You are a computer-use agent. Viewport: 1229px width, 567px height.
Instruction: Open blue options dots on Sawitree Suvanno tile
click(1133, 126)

...

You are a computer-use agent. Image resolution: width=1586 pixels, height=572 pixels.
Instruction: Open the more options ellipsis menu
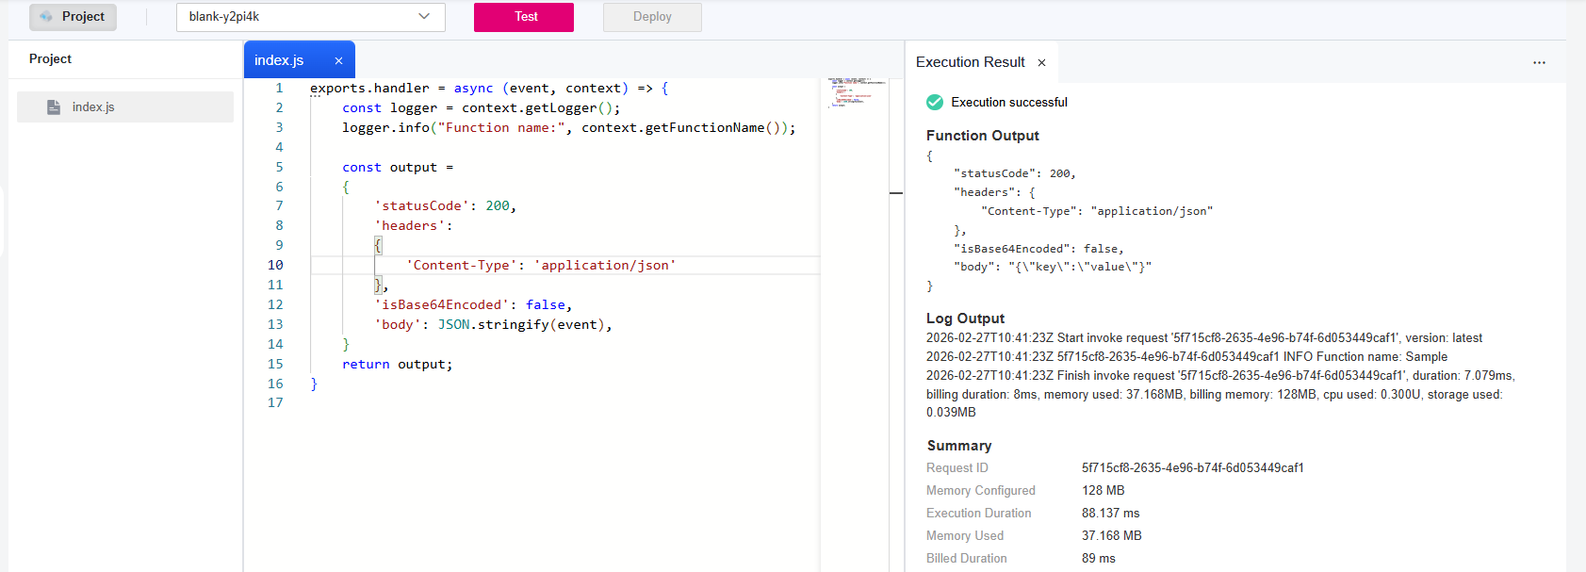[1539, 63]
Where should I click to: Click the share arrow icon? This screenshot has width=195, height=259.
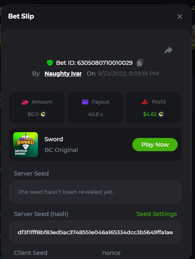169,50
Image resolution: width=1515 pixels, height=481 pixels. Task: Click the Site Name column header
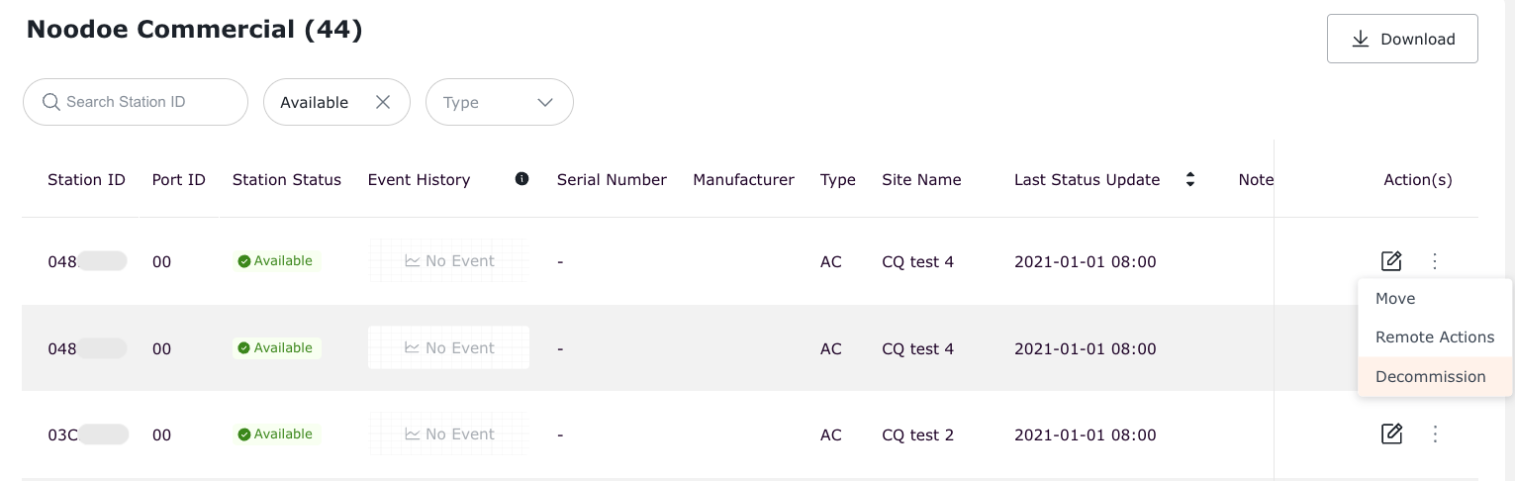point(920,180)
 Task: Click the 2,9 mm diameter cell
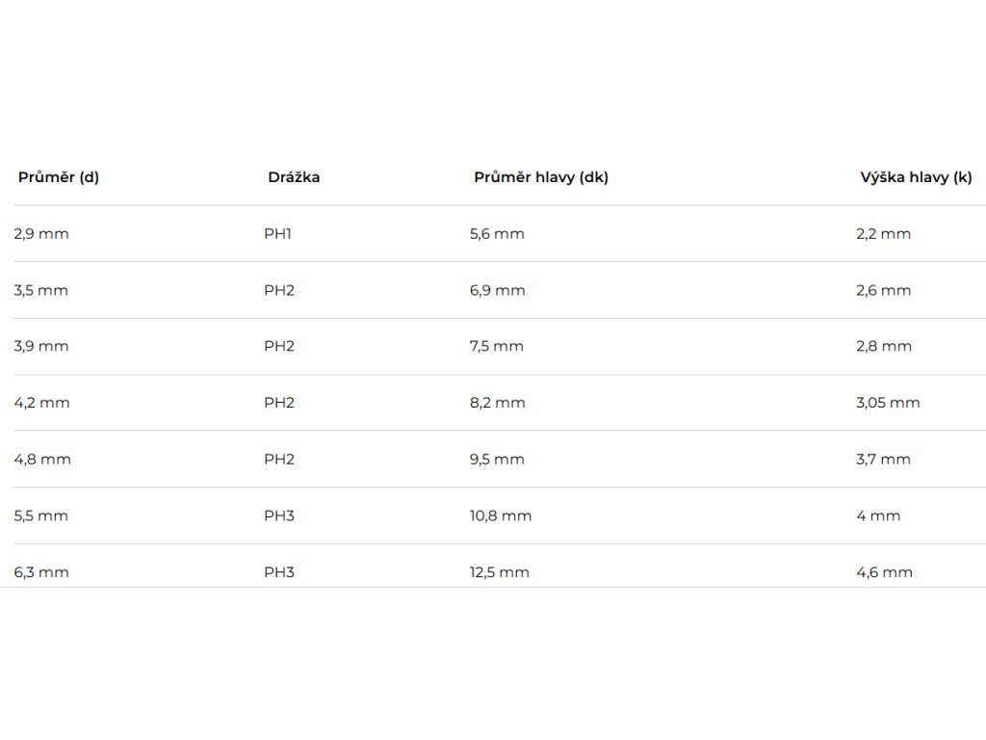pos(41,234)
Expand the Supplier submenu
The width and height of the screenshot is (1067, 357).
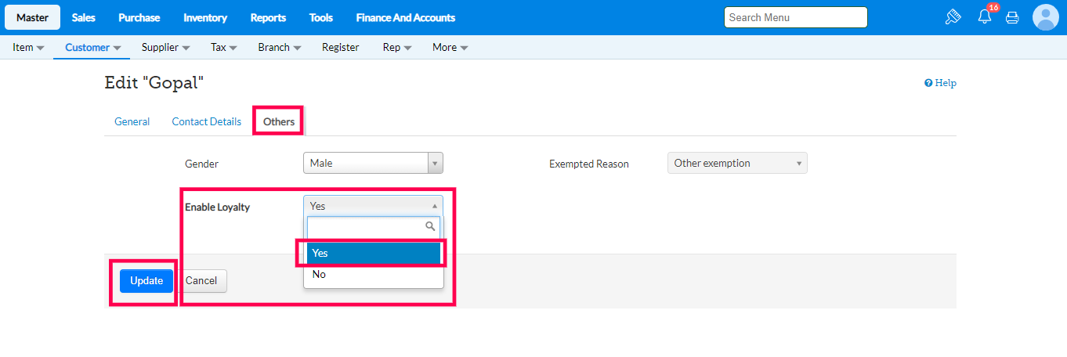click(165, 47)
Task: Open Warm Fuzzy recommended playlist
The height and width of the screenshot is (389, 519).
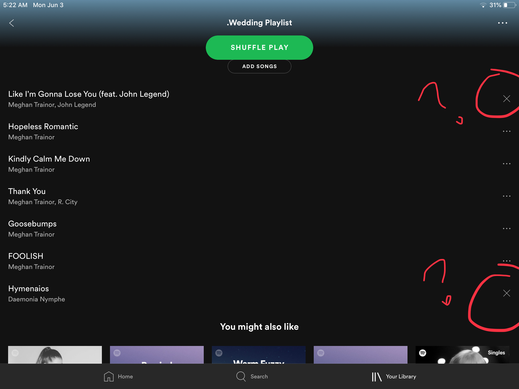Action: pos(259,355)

§ **TRY IT**: Report back each line in the material above that contains the string "computer".

§ **FINAL ANSWER**:
You are a computer-use agent. Viewport: 1229px width, 567px height.
You are a computer-use agent. Image resolution: width=1586 pixels, height=572 pixels.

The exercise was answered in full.